▶ [Problem]:
Please extract each line of the items below that contains the word "will". Match case: a line counts only if the word appears in that same case.
#### Data extract ####
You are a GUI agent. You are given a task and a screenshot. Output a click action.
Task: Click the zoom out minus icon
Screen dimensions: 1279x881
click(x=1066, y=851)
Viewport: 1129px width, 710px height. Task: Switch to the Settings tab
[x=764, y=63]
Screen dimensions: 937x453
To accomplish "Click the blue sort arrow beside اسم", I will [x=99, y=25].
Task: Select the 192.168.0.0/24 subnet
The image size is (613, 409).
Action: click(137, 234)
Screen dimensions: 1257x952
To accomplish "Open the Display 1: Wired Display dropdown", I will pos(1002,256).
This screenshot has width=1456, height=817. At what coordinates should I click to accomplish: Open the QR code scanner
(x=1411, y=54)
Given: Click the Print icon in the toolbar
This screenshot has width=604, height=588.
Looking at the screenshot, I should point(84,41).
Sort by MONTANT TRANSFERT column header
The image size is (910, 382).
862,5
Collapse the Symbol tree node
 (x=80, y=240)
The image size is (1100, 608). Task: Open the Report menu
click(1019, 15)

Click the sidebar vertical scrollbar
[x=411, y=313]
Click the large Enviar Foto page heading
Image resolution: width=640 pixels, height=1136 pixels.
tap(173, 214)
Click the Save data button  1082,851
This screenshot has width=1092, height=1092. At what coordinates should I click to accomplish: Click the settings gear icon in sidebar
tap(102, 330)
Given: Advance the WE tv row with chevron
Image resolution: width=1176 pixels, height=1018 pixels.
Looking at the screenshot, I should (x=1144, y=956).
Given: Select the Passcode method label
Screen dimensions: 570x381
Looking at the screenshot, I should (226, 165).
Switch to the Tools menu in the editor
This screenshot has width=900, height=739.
####
▶ [Response for this exercise]:
To accomplish "Click the blue sort arrow beside اسم", I will [x=99, y=25].
To accomplish "Open the Display 1: Wired Display dropdown", I will pos(1002,256).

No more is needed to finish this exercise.